Vez por outra alguns sinais dos tempos hipermodernos me chamam especialmente a atenção em meio ao corre-corre diário (geralmente estes pensamentos me ocorrem nas horas mais impróprias para divagações, bom, mas isto é assunto para outro post).
Já notaram que, hoje em dia, as profissões tem que ter nome e sobrenome? Nesta selva que é o universo corporativo - em que cada vez mais todos precisam estar preparados para tudo ao mesmo tempo em que são super especializados e o marketing pessoal passou a ser necessidade básica desde a fase escolar - até o nome da sua profissão ou cargo já tem que impor respeito.

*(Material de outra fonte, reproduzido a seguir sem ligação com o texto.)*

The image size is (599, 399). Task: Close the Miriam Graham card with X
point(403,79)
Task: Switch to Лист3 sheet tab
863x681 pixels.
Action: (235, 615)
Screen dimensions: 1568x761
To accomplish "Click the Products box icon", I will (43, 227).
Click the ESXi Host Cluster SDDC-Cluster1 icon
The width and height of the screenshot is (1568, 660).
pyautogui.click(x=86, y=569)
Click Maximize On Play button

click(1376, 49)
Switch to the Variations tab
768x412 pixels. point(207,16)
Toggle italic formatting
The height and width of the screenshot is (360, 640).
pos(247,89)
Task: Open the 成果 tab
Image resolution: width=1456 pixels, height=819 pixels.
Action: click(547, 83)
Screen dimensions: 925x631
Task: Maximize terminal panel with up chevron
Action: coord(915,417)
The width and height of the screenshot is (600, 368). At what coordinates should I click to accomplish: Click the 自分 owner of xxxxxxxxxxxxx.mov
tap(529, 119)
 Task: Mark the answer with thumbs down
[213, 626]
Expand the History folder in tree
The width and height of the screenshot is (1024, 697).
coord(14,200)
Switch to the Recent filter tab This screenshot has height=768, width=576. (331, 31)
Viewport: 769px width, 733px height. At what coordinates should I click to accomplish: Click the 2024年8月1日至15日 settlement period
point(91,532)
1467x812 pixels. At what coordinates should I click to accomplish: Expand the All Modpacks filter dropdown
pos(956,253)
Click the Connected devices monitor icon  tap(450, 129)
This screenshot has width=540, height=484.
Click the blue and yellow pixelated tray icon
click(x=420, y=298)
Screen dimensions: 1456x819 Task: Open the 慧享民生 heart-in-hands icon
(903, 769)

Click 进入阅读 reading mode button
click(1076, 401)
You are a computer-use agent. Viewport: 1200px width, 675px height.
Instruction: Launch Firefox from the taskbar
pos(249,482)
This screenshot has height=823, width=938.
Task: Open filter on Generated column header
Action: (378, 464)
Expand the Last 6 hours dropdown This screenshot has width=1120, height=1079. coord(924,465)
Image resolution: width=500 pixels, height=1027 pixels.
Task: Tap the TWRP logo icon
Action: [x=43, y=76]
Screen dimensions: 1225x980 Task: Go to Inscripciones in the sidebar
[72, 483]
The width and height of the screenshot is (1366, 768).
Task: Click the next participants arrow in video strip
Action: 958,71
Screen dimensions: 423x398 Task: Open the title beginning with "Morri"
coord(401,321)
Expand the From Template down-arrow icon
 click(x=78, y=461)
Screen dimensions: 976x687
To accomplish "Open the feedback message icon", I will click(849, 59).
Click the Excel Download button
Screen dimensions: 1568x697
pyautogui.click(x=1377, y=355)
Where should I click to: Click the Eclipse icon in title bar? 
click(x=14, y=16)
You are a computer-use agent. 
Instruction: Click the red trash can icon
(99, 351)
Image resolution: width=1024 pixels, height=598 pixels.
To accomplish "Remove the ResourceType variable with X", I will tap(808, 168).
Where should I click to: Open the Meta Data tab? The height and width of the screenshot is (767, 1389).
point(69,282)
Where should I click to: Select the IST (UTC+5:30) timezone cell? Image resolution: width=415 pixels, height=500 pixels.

Reparem, antes existiam secretárias, caixas, vendedores, professores, publicitários, câmeras e era ok. Hoje em dia, isto parece soar pobre, sem conteúdo. Não sei quem foi o gênio do bussiness que em algum momento decidiu que as profissões, como eram, já não davam status. A partir de então a secretária viraria "assistente executiva", o caixa "operador de caixa", o vendedor "salesman", ou se for um pouco mais chic "analista de novos negócios", motoboy agora é "courrier" e por aí vai.
Até mesmo profissões do tipo clássicas, que existem desde a Idade Média tipo médico, advogado, marceneiro tem que ter um plus:
- Ah, ele é médico?
- Não, ele é ortopedista especializado em fraturas do dedo anular esquerdo. - - Putz, queria fazer uma mesinha de centro lá pra sala de casa.
- Nossa, tenho um designer de mobiliário em madeira fantástico para te indicar!.
Em alguns casos, descobrir a atividade do cidadão pode se tornar mesmo um grande desafio. À simples pergunta "você trabalha com que", feita numa mesa de bar pode trazer respostas como: "sou analista de captação externa para a América Latina" (oi?), ou "gerente de projetos". Hoje em dia todo mundo é gerente de projetos! Mas que projetos meu filho? Arquitetônicos? Projetos de Lei? Olha, difícil.
Me lembrei de um filme que muitos de vocês devem ter assistido, O Homem que Copiava, no qual Lázaro Ramos interpreta um rapaz que trabalha fazendo cópias numa papelaria, tirando o bom e velho "xerox". Ao conversar com garotas que queria impressionar, dizia ser "operador de fotocopiadora" numa tentativa de valorizar, até para si mesmo, a ocupação que considerava medíocre.
Só um profissional, em toda e qualquer empresa, continua incólume a esta onda. O estagiário. Este, sim, doido para ser logo denominado de outra coisa qualquer e deixar para trás o estigma de bode expiatório, continua forever and ever O es-ta-gi-á-rio.
Talvez no fundo, esta onda de profissões compostas seja mesmo uma maneira de tentarmos parecer ao mundo mais importantes do que nos consideramos ou, simplesmente, porque ele - o mundo - testa nossa capacidade de dar importância a nos mesmos até o limite e, neste teste, pouquíssima gente consegue passar.
Não creio que isto vá mudar, ao contrário, as profissões da molecada que está no ensino fundamental hoje deverão ter nome, sobrenome, pedigree e tradução simultânea em 03 idiomas. Não importam que sejam "apenas" bons eletricistas, fonoaudiólogos, costureiras ou engenheiros.